> **EXERCISE INSTRUCTIONS**: Transcribe the records verbatim, beginning at the line that contains "Open the View" and stopping after the line that contains "Action: coord(239,319)".

-- BEGIN RECORDS TO PROCESS --

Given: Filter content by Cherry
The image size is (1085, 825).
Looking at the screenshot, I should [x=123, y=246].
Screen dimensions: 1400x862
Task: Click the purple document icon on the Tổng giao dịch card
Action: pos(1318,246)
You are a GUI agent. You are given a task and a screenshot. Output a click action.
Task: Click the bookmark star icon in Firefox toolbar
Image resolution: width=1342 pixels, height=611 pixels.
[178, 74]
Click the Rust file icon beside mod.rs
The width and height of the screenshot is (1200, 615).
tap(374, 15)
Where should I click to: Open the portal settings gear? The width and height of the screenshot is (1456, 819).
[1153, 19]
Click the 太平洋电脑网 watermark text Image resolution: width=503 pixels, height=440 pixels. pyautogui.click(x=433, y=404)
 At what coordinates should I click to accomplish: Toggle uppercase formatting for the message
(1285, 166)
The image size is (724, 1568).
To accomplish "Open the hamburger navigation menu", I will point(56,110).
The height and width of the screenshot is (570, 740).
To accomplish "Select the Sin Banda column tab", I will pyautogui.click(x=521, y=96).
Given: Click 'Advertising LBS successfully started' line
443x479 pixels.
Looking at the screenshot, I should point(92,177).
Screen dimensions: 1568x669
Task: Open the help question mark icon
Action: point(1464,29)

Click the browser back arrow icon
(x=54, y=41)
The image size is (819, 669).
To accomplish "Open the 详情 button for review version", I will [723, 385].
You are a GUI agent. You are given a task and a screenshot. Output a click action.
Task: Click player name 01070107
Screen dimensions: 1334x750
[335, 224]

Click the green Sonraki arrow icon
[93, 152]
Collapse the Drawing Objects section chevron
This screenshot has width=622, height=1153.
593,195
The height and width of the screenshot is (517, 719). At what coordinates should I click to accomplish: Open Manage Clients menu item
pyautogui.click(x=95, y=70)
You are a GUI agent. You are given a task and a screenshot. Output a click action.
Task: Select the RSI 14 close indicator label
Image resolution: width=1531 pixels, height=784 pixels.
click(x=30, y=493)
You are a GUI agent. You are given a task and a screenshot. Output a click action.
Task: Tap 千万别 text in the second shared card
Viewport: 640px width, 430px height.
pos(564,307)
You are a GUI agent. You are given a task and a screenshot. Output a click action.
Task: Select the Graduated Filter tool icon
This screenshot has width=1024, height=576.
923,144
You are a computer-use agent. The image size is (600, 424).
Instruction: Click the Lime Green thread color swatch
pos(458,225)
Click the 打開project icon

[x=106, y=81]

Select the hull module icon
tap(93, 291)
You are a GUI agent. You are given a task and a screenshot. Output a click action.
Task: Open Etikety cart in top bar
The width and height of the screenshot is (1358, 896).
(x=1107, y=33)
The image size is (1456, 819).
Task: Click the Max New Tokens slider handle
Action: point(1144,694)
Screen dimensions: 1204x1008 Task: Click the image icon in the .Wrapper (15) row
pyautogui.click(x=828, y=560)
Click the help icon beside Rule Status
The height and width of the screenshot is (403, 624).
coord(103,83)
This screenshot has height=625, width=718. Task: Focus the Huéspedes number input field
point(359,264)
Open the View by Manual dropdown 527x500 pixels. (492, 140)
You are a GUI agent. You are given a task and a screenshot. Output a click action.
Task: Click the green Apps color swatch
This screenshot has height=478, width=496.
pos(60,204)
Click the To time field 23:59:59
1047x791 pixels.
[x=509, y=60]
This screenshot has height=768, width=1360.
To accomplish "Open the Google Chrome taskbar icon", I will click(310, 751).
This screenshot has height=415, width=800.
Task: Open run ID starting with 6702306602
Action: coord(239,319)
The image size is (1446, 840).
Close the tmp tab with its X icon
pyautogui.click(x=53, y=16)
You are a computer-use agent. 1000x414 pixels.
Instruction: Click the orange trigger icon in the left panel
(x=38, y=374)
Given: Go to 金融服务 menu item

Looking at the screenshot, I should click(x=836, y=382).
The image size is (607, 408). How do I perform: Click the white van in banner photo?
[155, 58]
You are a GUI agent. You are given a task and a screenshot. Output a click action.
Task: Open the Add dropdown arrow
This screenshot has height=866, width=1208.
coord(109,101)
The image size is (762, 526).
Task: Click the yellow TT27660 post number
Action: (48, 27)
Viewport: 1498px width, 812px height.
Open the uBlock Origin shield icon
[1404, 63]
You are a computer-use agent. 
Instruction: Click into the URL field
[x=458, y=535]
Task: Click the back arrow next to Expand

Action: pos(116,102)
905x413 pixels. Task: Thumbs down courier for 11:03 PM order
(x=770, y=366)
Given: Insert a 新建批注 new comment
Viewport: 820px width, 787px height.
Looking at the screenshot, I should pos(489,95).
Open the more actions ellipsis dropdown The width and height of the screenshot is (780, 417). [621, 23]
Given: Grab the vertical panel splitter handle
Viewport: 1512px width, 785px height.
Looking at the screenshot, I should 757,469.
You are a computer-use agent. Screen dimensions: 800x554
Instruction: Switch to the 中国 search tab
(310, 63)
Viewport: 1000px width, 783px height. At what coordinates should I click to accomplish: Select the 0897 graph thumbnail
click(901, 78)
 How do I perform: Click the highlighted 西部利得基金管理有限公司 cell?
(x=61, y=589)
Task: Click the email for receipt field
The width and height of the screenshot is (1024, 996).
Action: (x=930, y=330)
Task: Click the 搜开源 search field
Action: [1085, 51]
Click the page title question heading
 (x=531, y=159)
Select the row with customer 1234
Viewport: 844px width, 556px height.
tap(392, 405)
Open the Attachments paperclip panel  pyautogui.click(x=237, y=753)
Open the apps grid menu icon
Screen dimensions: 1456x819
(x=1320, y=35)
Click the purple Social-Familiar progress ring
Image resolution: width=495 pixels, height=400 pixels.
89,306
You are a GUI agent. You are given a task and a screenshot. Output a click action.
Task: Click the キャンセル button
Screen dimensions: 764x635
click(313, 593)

-- END RECORDS TO PROCESS --

> **ANSWER BELOW**:
Open the View by Manual dropdown 527x500 pixels. (492, 140)
You are a GUI agent. You are given a task and a screenshot. Output a click action.
Task: Click the green Apps color swatch
This screenshot has height=478, width=496.
pos(60,204)
Click the To time field 23:59:59
1047x791 pixels.
[x=509, y=60]
This screenshot has height=768, width=1360.
To accomplish "Open the Google Chrome taskbar icon", I will click(310, 751).
This screenshot has height=415, width=800.
Task: Open run ID starting with 6702306602
Action: coord(239,319)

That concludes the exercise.